Men's test cricket has 8 to 10 matches in a single year, whereas women's test cricket matches are very few. The year 2021 was the first time in the last 14 years when Indian and Australian women's cricket teams got to play two test matches in the same year. And you know what they called it? 'Pink Ball Test' is a known fact that in the daytime, cricketers use a pink ball but calling the women's test cricket match a pink ball test seemed intentional.
While we're at it, there are some other major differences between the women’s test cricket match rules and men’s test cricket match rules.
- The size of the ball is different, it should be a minimum of 142 when it comes to women test matches, but the number goes up to 148 when it comes to men's test cricket.
- The boundary ropes from the center of the pitch have to be a minimum of 55 and a maximum of 64 meters in women’s test cricket matches and this increases to 59 and 82 meters, respectively.

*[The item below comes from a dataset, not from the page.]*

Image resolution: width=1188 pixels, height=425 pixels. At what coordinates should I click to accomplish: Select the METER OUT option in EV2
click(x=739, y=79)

Now, as you have guessed correctly, the smaller numbers are for women test matches, and the bigger numbers are for men's test matches, and this is probably a reason why most women players get run out all the time. While the run-out rate in men’s test matches is half the number of women’s test cricket.
- The number of test matches amongst the women's team lasts not more than up to four days, but on the other hand, men play for five days.
- In women test matches, they must bowl at an average of 100 overs a day, but men's test matches are expected to play a minimum of 90 overs daily.
- Also, a Decision Review System allows a player to use it whenever HE - a male player is not convinced with a decision. On the other hand, in the women's test cricket match, the Decision Review System is not used; instead, when there is doubt, the on-field umpires have the liberty to consult the third umpire.
- There is a difference in penalty timings for players for staying out of the field, in women’s cricket it is 110, and for men, it is 120 minutes.
A dilemma faced by every woman
- Seeing all these differences, one can see that these rules are baseless. Apart from the cricket authority, sports and news channels also add to this discrimination. Many sports channels will show highlights of men's cricket matches repeatedly, but they refrain from showing a LIVE women's cricket match. The same behavior is seen in news channels where they do not give proper space to women-related sports news, especially women's cricket.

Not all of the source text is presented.